2012 Renewal — How to dress for weather and temperature when running and walking long distance

Mark Russell is one of the owners of Metro Run and Walk and is an avid walker and runner.

Mark Russell is one of the owners of Metro Run and Walk and is an avid walker and runner.

Tale of the Tape Through Week Twelve

Weight:  January 1 = 189, March 23 = 177.0  12 weeks,  loss of 12.0 lbs.  At target 1 lb per week pace.

Mileage: Week 12 run/walk miles: 46.5.  Avg weekly mileage: 36.9.  Above target min of 35 mi/wk.

If you make good apparel decisions, you can stay comfortable on your long days

I just did a 20 mile long run as I get ready for my April 22 marathon.  Conditions at dawn were low 50s, drizzle, and a breeze.  I looked around at some of my companion runners, and they were wearing a wide variety of things — from shorts and a simple t-shirt, to full tights and a jacket.  Above 60 degrees it is easy — shorts and a shirt.  But below that, and in varying conditions, there are three key things to remember when choosing what to wear for any run & walk:

  • Base (innermost) layer
  • Shell (outermost) layer
  • The 20 degree rule

Base (innermost) layer

In nearly all cases when you wear multiple layers, the base layer will tend to be snugger fitting and be made of performance, moisture wicking fabric.  It will keep your skin drier by taking the sweat off your skin and moving to the next layer (or outside for evaporation), and it will provide an insulation layer for temperature regulation.  At longer distances, pay particular attention to seams and other potential abrasion points and chafing — you may want to experiment with anti-chafe products like Body Glide.   If the base layer is a bit rough, you will sure know it when you hit that nice hot soapy shower afterwards…

Shell (outermost) layer

If you have layers, make sure the outermost is consistent with the weather elements.  If it will be rainy, your shell should help repel the water.  Note that rarely should this layer be ‘waterproof’, since that implies sealed seams with no ability to vent out perspiration moisture.  Moisture resistance is the better characteristic. More commonly this would be something like a hyper-light jacket, wind-shirt, or maybe a tyvek zipup.  Keeping this layer as light at possible lets you put it on / take it off as you exercise and exertion level and external temps vary.  They are perfect to tie around your waist to keep them handy.  Note that if is is clear with no rain, then the shell layer can be most anything — even a cotton tshirt.  An extra tip:  if sunny, choose your shell color wisely.  A black shell will warm you much more than a white one.

The 20 degree rule

For years I have dressed for my running by the 20 degree rule.  This rule suggests the amount and type of clothing needed for a medium exertion run.  Simply put, dress for your run as if you were planning a sedentary outside activity (like standing/sitting and watching a football game) with the same conditions plus 20 degrees.

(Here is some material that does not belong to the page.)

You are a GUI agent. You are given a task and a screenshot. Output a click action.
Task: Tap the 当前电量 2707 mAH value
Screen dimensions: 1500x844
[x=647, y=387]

If it is 58 sunny and calm, try shorts and a t-shirt — just like you would watching a game at 78 sunny and calm.

If 40 cloudy with a stiff wind, try light long pants, shortsleeve base layer, long-sleeve cotton shirt, and hyper-light jacket-like shell — similar to your game attire 20 degrees warmer, keeping the other factors.  I would wear a hat, and might start with light gloves.  If the wind dies down, the shell and the gloves come off.

If 25 partly cloudy with a light breeze, try heavier pants/tights, base layer on top, plus 2 medium weight layers.  Or if you have a heavier shell layer, maybe like a fleece, then that might suffice with one or 2 light layers underneath.  Good gloves, stocking hat, and maybe a neck/face cover will be needed, too.

If a low exertion activity, like easy jog or a medium walk, the rule might be flexed to 10 degrees.  For high exertion, like running a race for time, it might be more like 30 degrees.  And in all cases, you will need the 1st mile to get warmed up — so expect to be a bit chilly for the starting few minutes.  If having to wait around before starting — like at a race — have a disposable extra outer layer, such as an old stained race-shirt, a thrift store set of pajamas (get creative!!), or a plastic trash bag with cut-out holes for head and arms (my personal favorite).

So — what did I wind up wearing for my weekend 20 miler described above?  Shorts, a performance t-shirt baselayer, and a windshirt shell.  It was perfect.  I had no upper body abrasion due to my base layer (try them out at lower mile runs first).  The shell kept a lot of the drizzle off me and kept the chilly wind from cutting through me.  I thought I was going to tie it off around my waist earlier, but the shell stayed on until the last stretch home.